━━━ Provided data ━━━

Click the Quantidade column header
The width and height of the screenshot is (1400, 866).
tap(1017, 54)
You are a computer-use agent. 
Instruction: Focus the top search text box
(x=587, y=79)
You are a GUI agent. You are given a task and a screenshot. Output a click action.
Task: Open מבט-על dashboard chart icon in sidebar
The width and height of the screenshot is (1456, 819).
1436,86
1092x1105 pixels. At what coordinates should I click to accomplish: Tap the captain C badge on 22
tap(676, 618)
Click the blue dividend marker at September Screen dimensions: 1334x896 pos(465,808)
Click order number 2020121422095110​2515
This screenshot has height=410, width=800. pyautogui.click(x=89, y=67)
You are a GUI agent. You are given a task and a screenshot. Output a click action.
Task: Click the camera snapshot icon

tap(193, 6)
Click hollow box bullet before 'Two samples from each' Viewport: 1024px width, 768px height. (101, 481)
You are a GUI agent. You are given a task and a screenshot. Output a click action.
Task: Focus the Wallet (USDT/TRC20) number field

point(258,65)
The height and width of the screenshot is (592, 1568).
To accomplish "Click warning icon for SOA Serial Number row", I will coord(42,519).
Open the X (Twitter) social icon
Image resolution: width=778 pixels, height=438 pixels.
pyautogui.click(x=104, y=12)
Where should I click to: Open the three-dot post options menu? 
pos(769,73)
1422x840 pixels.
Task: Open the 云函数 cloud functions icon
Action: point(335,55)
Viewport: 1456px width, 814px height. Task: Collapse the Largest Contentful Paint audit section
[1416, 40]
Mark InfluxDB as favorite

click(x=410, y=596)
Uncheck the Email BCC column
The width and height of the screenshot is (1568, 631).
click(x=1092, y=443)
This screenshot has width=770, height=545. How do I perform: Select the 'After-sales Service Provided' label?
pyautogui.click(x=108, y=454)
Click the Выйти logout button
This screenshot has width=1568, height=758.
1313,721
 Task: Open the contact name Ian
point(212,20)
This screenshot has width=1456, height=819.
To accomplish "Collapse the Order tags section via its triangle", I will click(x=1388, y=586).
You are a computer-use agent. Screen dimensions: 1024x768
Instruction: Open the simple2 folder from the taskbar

━━━

## Exercise goal
Rewrite all of the entries above as a JSON list of strings, one string per line and no strings for blank lines.

## Finished answer
[
  "Click the Quantidade column header",
  "The width and height of the screenshot is (1400, 866).",
  "tap(1017, 54)",
  "You are a computer-use agent. ",
  "Instruction: Focus the top search text box",
  "(x=587, y=79)",
  "You are a GUI agent. You are given a task and a screenshot. Output a click action.",
  "Task: Open מבט-על dashboard chart icon in sidebar",
  "The width and height of the screenshot is (1456, 819).",
  "1436,86",
  "1092x1105 pixels. At what coordinates should I click to accomplish: Tap the captain C badge on 22",
  "tap(676, 618)",
  "Click the blue dividend marker at September Screen dimensions: 1334x896 pos(465,808)",
  "Click order number 2020121422095110​2515",
  "This screenshot has height=410, width=800. pyautogui.click(x=89, y=67)",
  "You are a GUI agent. You are given a task and a screenshot. Output a click action.",
  "Task: Click the camera snapshot icon",
  "tap(193, 6)",
  "Click hollow box bullet before 'Two samples from each' Viewport: 1024px width, 768px height. (101, 481)",
  "You are a GUI agent. You are given a task and a screenshot. Output a click action.",
  "Task: Focus the Wallet (USDT/TRC20) number field",
  "point(258,65)",
  "The height and width of the screenshot is (592, 1568).",
  "To accomplish \"Click warning icon for SOA Serial Number row\", I will coord(42,519).",
  "Open the X (Twitter) social icon",
  "Image resolution: width=778 pixels, height=438 pixels.",
  "pyautogui.click(x=104, y=12)",
  "Where should I click to: Open the three-dot post options menu? ",
  "pos(769,73)",
  "1422x840 pixels.",
  "Task: Open the 云函数 cloud functions icon",
  "Action: point(335,55)",
  "Viewport: 1456px width, 814px height. Task: Collapse the Largest Contentful Paint audit section",
  "[1416, 40]",
  "Mark InfluxDB as favorite",
  "click(x=410, y=596)",
  "Uncheck the Email BCC column",
  "The width and height of the screenshot is (1568, 631).",
  "click(x=1092, y=443)",
  "This screenshot has width=770, height=545. How do I perform: Select the 'After-sales Service Provided' label?",
  "pyautogui.click(x=108, y=454)",
  "Click the Выйти logout button",
  "This screenshot has width=1568, height=758.",
  "1313,721",
  " Task: Open the contact name Ian",
  "point(212,20)",
  "This screenshot has width=1456, height=819.",
  "To accomplish \"Collapse the Order tags section via its triangle\", I will click(x=1388, y=586).",
  "You are a computer-use agent. Screen dimensions: 1024x768",
  "Instruction: Open the simple2 folder from the taskbar"
]